YouTube has been the primary target of filmmakers' ire. For more than 10 years now, our industry has lamented how YouTube and the internet at large has gradually dismantled the aesthetic standards Hollywood spent decades to build. Observers and participants both have vocally objected to the proliferation of vertical video. Even today, 12 years after YouTube launched, industry elites debase YouTube as the place where people go to watch videos of cats, perhaps out of fear that the success of every-day creators on YouTube threatens their livelihood.
YouTube and, more broadly, online video creators have taught us one key thing: aesthetic doesn't always matter. Fans lap up substantive content online because the meat of that content is good. Video designed to entertain can do so without a polished look. Channels like RomanAtwoodVlogs are proof positive of that.
Of course, there are specific instances where the production value of your video does matter. For example, if you hope to land a job directing a McDonald’s commercial, and you haven’t shown you can make highly-polished video, you won’t get the job. Likewise, if your goal is to become an accomplished director of photography, your primary goal should first be to become skillful with a camera and light.
But if you got into video because you want to tell stories with moving pictures, you’re far more likely to grow your career by achieving your storytelling goals. Do your films sell tickets? Do your music videos go viral? Do your commercials convert viewers to customers? We’ve certainly all seen local ads that make us cringe, yet have been on TV for years. They don’t pay astronomical amounts of money to TV stations for fun. Cheesy commercials often work, despite the poor production quality.

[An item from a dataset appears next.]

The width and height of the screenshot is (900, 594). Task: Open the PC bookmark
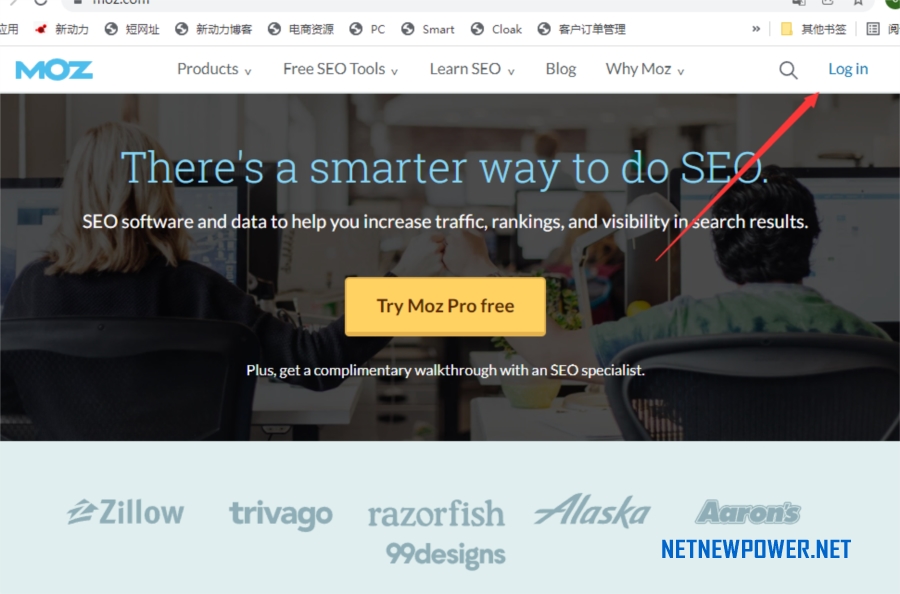(367, 29)
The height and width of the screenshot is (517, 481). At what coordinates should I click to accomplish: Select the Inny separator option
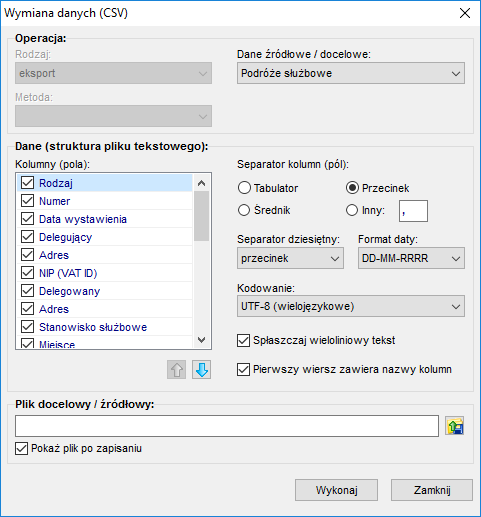[x=352, y=210]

Even wedding videos, where the look of the video is often what gets gigs, can be forgiving to beginners. It turns out that weddings happen all the time; there are countless couples and parents looking to save money wherever they can. That means beginners who are willing to accept smaller checks can get work while they develop their skills. And as long as you can capture all the important moments of the wedding and charge a rate comensurate to your skill, you’ll probably get referrals. Bonus points if your video makes the couple cry.
No amount of gear will make up for an uninteresting or incoherent story, and story is the most important element of any video. The history of our industry is chock full of success stories where production value is not a factor, whether it's Paranormal Activity, Daft Hands, or DanIsNotOnFire. Will you be better off if your video looks like it was shot by Stanley Kubrick? Surely you would. But great looking video is not a pre-requisite for success.